Data rows —
= = = = =

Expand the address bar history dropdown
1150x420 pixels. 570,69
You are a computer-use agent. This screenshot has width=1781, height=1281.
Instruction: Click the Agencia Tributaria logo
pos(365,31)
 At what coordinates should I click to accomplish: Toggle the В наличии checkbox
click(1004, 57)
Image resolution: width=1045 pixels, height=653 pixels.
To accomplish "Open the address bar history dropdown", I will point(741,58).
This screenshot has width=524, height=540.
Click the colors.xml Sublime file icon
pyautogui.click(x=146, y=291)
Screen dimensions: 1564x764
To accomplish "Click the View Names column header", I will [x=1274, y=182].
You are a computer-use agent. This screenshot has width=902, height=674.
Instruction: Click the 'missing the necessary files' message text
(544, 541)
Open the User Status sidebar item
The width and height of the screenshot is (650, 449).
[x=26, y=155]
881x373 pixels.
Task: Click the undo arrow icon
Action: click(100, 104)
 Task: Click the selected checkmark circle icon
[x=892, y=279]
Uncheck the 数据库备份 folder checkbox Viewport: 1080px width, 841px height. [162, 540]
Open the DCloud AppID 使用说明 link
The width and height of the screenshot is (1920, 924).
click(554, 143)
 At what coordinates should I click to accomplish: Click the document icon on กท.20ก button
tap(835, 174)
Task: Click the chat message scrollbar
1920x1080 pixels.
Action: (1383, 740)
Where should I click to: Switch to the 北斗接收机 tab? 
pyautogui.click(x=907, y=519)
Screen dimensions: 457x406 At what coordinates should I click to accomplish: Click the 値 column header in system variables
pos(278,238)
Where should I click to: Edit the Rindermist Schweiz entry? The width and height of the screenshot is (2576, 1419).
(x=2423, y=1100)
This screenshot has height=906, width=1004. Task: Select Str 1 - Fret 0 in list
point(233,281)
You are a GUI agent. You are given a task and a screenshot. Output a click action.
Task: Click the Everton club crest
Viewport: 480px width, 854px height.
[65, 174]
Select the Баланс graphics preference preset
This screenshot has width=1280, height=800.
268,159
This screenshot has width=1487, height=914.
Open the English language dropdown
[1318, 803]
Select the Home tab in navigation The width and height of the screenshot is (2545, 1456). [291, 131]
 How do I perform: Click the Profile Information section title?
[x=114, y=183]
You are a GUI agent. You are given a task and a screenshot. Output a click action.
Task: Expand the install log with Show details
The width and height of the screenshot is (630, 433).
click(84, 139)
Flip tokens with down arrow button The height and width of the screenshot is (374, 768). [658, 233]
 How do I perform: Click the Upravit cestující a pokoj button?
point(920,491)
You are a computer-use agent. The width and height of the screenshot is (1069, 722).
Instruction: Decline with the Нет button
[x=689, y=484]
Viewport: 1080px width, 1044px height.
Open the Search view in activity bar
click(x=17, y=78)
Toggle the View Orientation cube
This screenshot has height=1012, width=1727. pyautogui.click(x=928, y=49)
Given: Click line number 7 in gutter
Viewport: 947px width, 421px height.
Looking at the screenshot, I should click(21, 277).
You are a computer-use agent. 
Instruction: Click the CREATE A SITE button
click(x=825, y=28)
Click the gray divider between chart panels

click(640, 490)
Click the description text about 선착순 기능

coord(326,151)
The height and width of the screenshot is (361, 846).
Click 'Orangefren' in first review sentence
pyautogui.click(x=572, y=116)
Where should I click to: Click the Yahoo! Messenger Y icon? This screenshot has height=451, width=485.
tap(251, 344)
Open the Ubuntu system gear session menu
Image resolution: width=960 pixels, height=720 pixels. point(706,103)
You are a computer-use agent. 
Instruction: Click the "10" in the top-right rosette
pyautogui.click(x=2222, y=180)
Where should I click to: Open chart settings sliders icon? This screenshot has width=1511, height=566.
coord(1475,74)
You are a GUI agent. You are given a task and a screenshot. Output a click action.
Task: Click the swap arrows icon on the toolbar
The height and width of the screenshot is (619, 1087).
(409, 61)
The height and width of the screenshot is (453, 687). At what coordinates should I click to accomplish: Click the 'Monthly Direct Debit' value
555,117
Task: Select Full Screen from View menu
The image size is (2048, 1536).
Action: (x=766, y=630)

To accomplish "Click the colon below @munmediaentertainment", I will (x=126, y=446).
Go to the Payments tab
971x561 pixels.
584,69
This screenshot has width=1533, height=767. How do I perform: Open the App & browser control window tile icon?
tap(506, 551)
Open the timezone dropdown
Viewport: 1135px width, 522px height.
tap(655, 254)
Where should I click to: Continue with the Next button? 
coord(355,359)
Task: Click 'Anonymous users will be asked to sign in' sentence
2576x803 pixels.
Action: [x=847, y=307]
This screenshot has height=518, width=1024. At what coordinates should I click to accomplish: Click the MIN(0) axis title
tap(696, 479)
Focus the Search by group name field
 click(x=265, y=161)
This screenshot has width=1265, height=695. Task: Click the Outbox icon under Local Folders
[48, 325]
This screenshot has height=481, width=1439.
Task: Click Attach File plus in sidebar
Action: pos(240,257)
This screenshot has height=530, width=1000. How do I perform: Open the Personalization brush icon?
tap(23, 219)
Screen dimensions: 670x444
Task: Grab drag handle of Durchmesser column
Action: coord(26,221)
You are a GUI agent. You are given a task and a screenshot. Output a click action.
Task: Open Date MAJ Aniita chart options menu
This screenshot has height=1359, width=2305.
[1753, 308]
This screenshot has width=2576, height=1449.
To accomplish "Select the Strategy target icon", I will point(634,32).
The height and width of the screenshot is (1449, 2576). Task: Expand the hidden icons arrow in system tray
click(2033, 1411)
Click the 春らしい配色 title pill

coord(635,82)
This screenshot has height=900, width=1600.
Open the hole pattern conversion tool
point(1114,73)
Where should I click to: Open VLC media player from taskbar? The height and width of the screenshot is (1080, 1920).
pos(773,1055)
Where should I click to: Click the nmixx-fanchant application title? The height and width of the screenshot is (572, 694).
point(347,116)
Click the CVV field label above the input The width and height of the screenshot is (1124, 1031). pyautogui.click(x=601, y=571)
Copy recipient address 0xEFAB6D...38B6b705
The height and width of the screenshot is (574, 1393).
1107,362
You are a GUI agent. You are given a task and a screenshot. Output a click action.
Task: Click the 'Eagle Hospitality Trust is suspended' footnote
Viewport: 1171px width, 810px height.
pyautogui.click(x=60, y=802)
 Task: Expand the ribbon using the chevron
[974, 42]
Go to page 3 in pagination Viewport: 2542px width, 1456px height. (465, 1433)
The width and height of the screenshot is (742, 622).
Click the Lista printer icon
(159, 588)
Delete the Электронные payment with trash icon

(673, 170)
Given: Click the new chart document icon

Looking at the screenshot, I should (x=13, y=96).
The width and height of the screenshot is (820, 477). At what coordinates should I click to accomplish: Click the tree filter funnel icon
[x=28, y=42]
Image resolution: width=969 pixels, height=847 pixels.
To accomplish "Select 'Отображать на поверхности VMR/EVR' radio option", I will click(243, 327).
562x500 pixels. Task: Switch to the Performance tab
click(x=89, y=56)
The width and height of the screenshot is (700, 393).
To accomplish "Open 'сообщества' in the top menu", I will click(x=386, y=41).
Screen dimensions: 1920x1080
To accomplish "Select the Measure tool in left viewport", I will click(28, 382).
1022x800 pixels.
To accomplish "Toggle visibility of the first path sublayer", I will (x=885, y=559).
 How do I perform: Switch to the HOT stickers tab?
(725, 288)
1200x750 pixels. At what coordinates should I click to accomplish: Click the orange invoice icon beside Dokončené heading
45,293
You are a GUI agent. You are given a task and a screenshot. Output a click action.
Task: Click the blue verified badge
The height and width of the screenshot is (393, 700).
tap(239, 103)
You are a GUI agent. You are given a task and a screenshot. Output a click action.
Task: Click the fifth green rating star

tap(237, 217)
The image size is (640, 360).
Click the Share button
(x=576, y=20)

= = = = =

Stated problem —
Copy out the rows above, from the first one through the line containing "click(1004, 57)", with both ends included and nothing else.

Result of this exercise —
Expand the address bar history dropdown
1150x420 pixels. 570,69
You are a computer-use agent. This screenshot has width=1781, height=1281.
Instruction: Click the Agencia Tributaria logo
pos(365,31)
 At what coordinates should I click to accomplish: Toggle the В наличии checkbox
click(1004, 57)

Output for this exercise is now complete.